La super batteria al grafene made in Italy

La super batteria al grafene made in ItalyLa chiave di tutto è il grafene: un foglio a due dimensioni dello spessore di un atomo di carbonio, scoperto nel 2004 da due ricercatori russi che nel 2010 hanno vinto il premio Nobel. Ha caratteristiche uniche: è flessibile, impermeabile e, soprattutto per quanto riguarda i ricercatori italiani dell’Istituto di tecnologia, è un conduttore elettrico.

Tra le specifiche interessanti, molto utili in campo energetico, è l’elevato rapporto tra peso e superficie coperta: 1 solo grammo di grafene può essere esteso su ben 2600 metri quadri di superficie.

Immaginate di farne un grande pannello fotovoltaico, per quanto ad oggi non abbia tali proprietà tecniche, sarebbe possibile sostituire un normale impianto da 3 Kwp, di circa 20 metri quadri di superficie, con appena 0,7 milligrammi di materiale.

Ora un paio di ricercatori italiani di Genova, Vittorio Pellegrini e Bruno Scrosati hanno sviluppato insieme al CNR e all’Università La Sapienza di Roma, una batteria con un anodo trattato al grafene, che assicura un’efficienza maggiore del 25% rispetto alle tradizionali batterie al litio.

Queste super batterie, inoltre, dovrebbero assicurare tempi di ricarica molto minori.
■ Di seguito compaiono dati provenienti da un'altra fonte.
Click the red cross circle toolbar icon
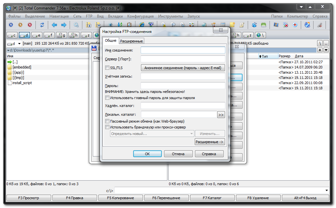(x=295, y=25)
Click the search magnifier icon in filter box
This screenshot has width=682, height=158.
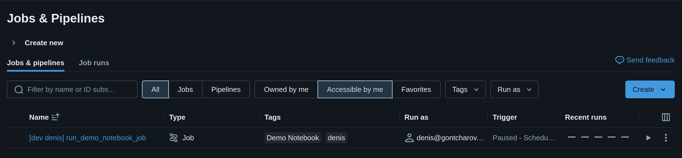[x=19, y=90]
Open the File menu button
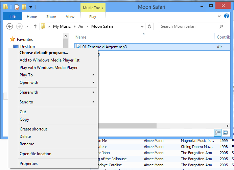234x170 pixels. coord(13,16)
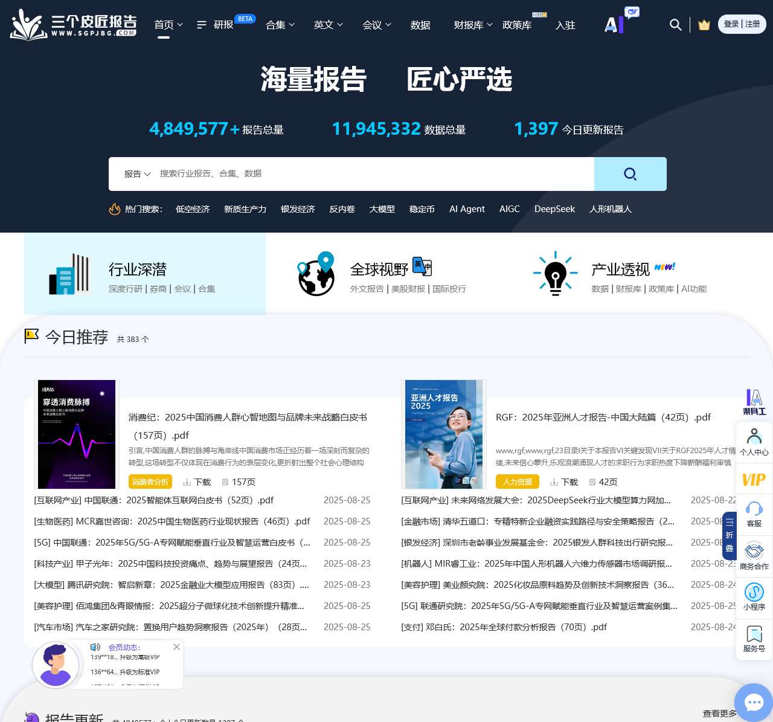Click the 登录 | 注册 button
Viewport: 773px width, 722px height.
tap(742, 24)
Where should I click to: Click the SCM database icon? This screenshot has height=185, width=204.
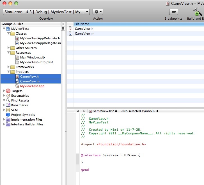8,110
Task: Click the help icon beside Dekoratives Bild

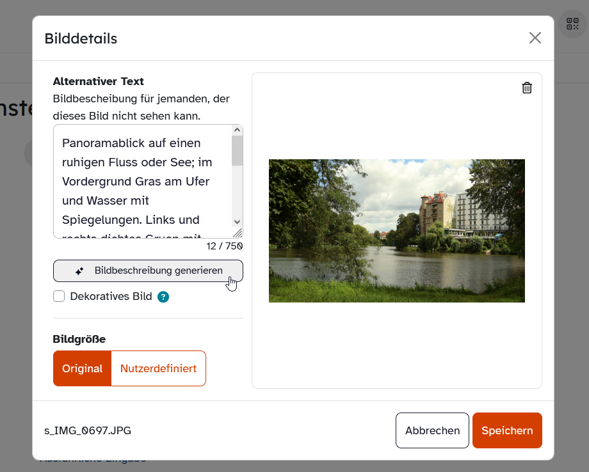Action: click(163, 297)
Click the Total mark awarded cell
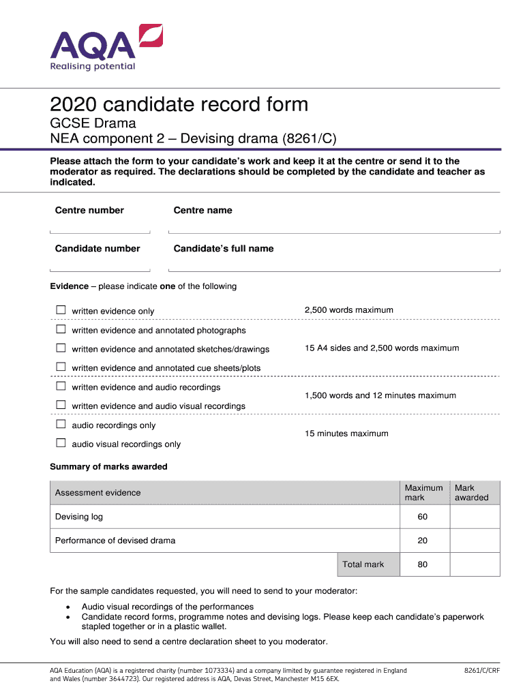The height and width of the screenshot is (698, 525). pyautogui.click(x=475, y=564)
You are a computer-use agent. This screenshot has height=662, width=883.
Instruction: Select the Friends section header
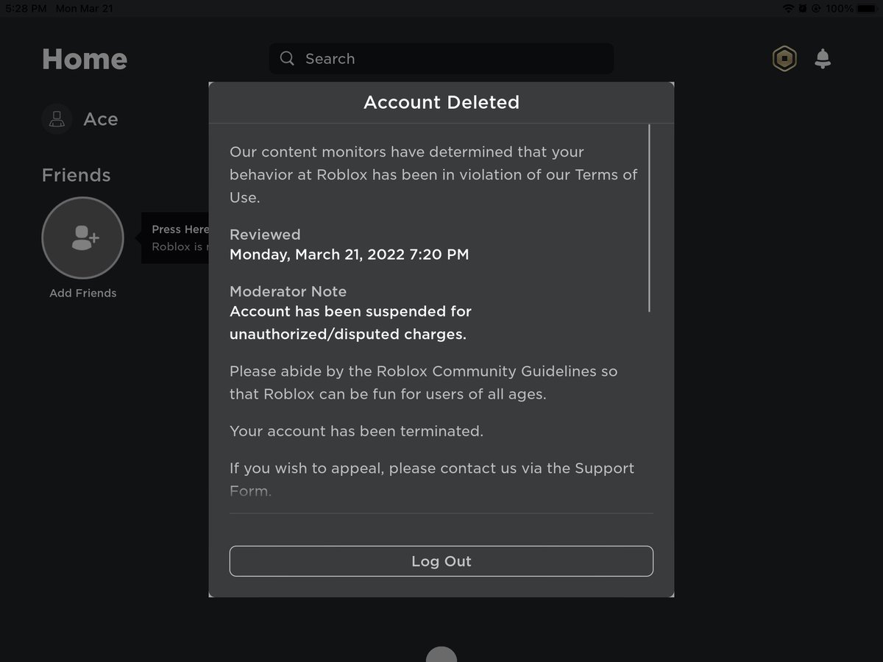[76, 174]
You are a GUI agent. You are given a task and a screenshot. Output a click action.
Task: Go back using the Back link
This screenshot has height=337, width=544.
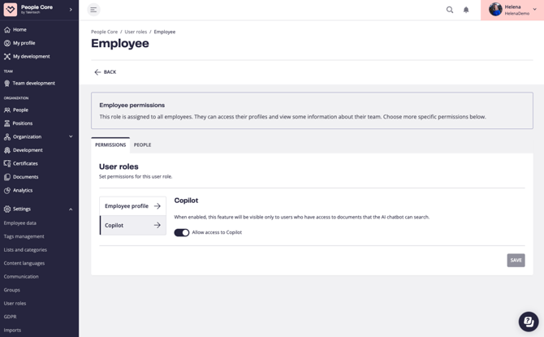click(x=105, y=72)
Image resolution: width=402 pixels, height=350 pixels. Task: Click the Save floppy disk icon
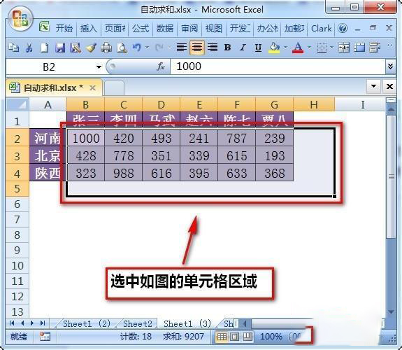pyautogui.click(x=60, y=48)
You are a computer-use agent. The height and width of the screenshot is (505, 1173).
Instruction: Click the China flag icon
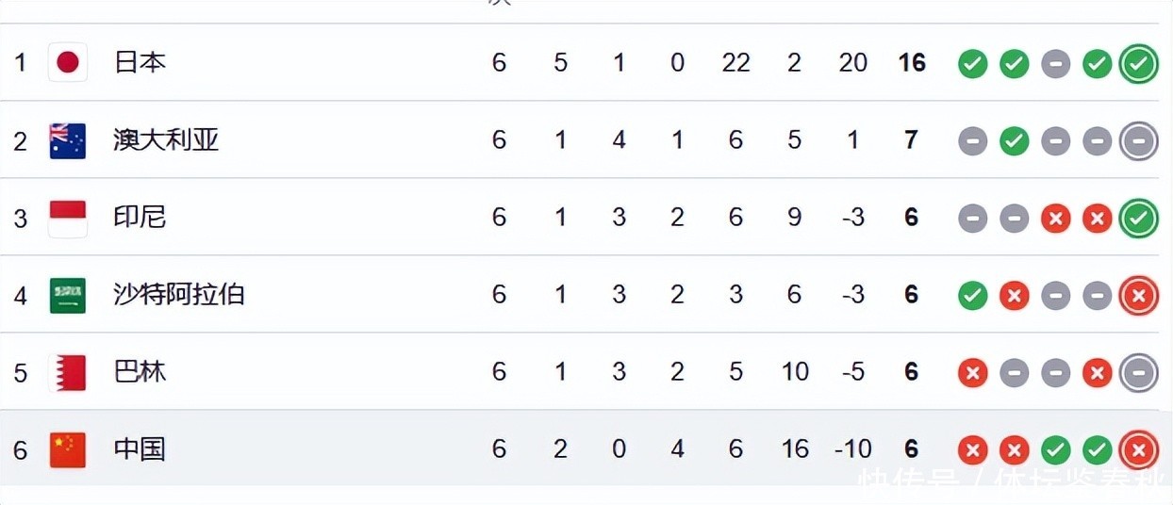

Vittorio Pellegrini afferma che, per esempio, per ricaricare una macchina elettrica saranno necessarie non più ore, ma addirittura minuti.

Più energia, quindi, e tempi ridotti: un mix vincente per queste superlative nuove batterie al grafene.

Ed ovviamente è subito scattata la corsa a conquistare questa scoperta che avrà enormi usi commerciali. Basta pensare alle batterie dei telefoni cellulari o dei computer portatili (Samsung e Nokia si sono già mosse) ma anche di gruppi che si occupano di auto elettriche oppure di immagazzinare l’energia prodotta dai pannelli solari.

Ma i più interessanti sono i contatti aperti con il gruppo francese “Bollorè”, che ha varato il progetto della vettura elettrica “Bluecar”, una citycar progettata appositamente da Pininfarina e assemblata a Torino; con l’Enel; con la “Directa plus” di Lomazzo di Como, società che punta allo sviluppo di processi per la produzione di nanomateriali di nuova generazione che possano entrare nei mercati globali esistenti.